The URL to:
Paul Graham is a computer scientist and noted entrepreneur – which explains something of the nature of his suggestions.
Particularly worthy of note is Graham’s discussion of his highest level “refuting the central point”. A key to this level of productive disagreement is to explicitly identify what you think the central key point or points are.
It is important to emphasise that while some of these principles may seem obvious and agreeable two observations of humans apply (even to Buddhists).
1) While this type of explicit transparency may seem obvious, natural, and desirable , very few persons have the skill to carry it out in situations that are personally difficult or somehow threatening. Difficult or threatening meaning that one retreats into a ‘defensive routine’.
2) Most persons are unaware at the moment that they have slipped into a ‘defensive routine’ inless someone else points it out. Other persons (persons other than the speaker) are much more likely to quickly observe a shift in the style of communication. That is, we have individual blind spots.

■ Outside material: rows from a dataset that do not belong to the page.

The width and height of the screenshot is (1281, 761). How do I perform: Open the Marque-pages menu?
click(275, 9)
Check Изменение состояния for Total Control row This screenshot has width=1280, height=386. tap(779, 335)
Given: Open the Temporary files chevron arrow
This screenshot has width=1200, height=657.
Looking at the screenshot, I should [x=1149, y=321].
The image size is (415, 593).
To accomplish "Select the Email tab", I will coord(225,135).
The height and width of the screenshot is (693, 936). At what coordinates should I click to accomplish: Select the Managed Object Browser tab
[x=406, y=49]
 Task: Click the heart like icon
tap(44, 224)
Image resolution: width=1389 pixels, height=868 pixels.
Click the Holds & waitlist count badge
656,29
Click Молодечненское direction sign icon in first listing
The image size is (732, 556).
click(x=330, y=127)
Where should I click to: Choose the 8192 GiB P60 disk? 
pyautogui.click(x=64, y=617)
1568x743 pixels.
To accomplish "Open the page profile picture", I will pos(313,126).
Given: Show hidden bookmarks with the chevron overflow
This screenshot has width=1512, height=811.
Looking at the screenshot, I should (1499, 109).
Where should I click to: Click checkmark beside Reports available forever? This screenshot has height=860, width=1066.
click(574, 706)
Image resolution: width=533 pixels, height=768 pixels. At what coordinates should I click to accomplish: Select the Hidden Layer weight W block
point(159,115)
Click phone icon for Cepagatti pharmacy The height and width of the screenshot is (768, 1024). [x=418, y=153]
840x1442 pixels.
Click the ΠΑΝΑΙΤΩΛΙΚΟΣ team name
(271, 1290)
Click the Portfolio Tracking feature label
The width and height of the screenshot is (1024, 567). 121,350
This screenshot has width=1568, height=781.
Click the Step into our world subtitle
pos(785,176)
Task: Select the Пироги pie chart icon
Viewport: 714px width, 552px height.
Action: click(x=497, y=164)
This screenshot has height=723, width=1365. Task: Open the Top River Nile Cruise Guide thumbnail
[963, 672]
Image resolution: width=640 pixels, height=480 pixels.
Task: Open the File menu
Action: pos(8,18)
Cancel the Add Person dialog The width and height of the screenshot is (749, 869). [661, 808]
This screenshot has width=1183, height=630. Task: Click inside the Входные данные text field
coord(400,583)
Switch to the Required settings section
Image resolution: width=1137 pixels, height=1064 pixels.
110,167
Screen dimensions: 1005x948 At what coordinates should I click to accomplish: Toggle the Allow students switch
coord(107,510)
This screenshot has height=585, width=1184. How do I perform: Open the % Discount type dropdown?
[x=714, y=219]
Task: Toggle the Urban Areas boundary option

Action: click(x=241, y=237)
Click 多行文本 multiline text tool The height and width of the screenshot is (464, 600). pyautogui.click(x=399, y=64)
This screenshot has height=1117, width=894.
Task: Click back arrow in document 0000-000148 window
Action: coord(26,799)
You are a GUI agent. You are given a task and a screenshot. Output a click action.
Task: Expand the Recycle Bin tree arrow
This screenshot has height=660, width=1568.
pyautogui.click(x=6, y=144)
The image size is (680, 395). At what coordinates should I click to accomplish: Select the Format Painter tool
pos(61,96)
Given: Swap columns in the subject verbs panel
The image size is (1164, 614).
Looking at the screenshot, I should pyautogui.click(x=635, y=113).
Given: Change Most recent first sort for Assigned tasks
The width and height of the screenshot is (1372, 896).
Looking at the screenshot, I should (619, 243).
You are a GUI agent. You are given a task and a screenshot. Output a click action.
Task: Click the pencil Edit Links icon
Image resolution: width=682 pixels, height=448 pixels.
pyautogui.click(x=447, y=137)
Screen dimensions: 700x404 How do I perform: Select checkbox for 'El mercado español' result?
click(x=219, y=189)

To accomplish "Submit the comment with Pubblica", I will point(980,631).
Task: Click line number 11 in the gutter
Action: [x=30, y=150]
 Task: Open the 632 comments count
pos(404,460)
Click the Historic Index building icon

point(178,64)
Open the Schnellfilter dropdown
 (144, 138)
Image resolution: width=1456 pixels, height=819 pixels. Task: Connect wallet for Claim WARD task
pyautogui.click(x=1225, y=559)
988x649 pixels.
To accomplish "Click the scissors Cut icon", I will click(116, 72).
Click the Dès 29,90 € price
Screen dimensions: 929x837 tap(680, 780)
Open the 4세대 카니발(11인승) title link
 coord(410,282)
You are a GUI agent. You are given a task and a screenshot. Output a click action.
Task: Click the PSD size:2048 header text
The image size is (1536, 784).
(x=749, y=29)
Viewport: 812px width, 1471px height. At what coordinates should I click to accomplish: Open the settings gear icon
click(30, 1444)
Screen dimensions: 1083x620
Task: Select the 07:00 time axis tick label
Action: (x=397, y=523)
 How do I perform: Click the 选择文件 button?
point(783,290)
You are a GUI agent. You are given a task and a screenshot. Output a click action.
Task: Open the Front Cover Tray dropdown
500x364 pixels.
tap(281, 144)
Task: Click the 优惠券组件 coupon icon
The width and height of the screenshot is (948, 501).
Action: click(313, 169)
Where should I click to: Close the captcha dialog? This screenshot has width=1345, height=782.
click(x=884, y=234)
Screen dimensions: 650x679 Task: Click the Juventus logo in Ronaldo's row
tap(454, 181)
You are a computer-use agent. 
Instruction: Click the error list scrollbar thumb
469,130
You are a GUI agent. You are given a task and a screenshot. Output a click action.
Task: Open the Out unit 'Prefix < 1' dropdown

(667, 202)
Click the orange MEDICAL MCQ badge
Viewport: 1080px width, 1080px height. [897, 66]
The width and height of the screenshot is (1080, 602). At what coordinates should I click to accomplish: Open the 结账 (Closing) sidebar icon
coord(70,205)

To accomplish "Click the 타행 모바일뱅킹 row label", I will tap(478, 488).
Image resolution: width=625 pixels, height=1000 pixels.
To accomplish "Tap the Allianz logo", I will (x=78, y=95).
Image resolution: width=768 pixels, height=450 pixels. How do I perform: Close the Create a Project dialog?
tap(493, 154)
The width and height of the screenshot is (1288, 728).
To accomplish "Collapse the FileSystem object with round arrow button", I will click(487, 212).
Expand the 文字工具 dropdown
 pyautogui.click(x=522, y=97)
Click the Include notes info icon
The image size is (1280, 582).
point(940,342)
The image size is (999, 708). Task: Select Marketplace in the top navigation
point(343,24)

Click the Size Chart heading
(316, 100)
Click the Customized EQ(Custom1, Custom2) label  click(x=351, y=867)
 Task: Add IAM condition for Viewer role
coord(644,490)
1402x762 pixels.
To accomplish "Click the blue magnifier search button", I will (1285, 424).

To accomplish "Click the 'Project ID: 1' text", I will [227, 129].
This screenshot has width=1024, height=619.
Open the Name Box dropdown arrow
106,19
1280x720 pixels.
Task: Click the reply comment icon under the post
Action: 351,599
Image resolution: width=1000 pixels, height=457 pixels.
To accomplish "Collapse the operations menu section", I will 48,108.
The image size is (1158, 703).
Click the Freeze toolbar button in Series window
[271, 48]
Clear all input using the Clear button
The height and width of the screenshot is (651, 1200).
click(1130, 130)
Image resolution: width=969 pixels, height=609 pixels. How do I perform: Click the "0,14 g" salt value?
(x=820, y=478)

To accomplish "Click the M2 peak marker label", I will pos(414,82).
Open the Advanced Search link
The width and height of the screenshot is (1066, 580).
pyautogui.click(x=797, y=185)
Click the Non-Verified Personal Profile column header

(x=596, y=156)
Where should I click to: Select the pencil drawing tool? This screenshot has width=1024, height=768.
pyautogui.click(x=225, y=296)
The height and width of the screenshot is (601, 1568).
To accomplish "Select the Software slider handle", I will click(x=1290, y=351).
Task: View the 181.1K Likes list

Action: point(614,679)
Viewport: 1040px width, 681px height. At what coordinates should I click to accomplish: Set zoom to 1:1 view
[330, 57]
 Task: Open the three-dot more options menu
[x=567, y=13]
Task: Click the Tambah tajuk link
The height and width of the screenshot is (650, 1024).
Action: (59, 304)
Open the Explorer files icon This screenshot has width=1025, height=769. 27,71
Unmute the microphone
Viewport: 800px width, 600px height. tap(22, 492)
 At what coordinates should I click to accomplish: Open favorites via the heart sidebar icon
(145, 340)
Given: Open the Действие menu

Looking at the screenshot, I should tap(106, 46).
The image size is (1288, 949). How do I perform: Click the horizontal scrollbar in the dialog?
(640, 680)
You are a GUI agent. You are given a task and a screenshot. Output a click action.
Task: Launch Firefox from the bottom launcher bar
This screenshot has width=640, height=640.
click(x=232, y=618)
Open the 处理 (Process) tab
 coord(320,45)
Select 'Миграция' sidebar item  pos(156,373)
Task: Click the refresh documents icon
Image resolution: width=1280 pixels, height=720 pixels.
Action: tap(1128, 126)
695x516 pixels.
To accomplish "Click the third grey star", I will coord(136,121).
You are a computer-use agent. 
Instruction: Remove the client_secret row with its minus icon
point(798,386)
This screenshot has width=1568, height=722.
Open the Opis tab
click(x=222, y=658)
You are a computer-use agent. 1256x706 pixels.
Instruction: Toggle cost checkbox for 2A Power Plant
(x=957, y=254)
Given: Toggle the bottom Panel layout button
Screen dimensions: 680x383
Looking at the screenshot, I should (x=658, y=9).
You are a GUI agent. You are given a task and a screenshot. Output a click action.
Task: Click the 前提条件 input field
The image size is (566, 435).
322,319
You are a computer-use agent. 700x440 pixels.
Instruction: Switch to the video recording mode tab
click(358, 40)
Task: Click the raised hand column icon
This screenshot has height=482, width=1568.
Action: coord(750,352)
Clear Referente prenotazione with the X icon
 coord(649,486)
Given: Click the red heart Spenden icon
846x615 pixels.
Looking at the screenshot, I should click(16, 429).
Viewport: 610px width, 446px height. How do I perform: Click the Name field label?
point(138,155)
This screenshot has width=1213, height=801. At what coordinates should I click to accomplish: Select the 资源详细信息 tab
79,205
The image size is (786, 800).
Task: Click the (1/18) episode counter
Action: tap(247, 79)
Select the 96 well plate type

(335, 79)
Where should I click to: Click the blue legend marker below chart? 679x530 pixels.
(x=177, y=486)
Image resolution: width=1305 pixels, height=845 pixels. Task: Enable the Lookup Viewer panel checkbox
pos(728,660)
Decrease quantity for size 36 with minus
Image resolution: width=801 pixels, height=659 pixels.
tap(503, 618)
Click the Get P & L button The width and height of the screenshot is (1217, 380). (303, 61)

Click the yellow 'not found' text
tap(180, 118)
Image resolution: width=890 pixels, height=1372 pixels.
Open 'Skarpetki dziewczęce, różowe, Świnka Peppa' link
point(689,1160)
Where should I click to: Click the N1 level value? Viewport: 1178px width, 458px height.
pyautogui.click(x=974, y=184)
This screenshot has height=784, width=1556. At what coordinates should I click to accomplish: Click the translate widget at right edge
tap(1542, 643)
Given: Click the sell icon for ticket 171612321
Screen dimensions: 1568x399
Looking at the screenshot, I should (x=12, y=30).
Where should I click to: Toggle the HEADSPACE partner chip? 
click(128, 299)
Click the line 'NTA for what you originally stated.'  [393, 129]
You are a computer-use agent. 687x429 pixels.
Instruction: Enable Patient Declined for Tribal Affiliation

IMO the most important quote of Grahams article is
The most powerful form of disagreement is to refute someone’s central point.
… Truly refuting something requires one to refute its central point, or at least one of them. And that means one has to commit explicitly to what the central point is. So a truly effective refutation would look like:
The author’s main point seems to be x. As he says:
But this is wrong for the following reasons…
I would note that it is possible that different persons would not agree on what they see as the ‘central point or points’. The identify this difference of perception early on is usually a blessing .
I wrote about some of the most powerful investigation and commentary regarding productive communication I know of at:
I regard this perspective as powerful because it addresses some of the how and why behind the difficulty nearly everyone has consistently practicing productive communication and right speech.
I particularly recommend this page:
In broad terms effective and productive communication and disagreement:
- Emphasize common goals and mutual influence.
- Encourage open communication, and to publicly test assumptions and beliefs.
- Combine advocacy with inquiry
In these terms ‘winning’ might mean persuading others by offering the reasons that they (the other person) finds compelling and convincing. That is, the reasons given meet their standards for what causes the listener to be become internally committed. Thus, it is a form of persuasion that respects individual choice including each individual’s type and level of evidence, reasoning, etc required to compel agreement or action. The speaker /advocate cannot expect that what they feeling is ‘compelling’ to be equally compelling to the listener.
Relevant to suttacentral.net – I believe the EBT evidence a form of teaching and persuasion that is in alignment with, and often motivated by, the type of advocacy I’ve outlined.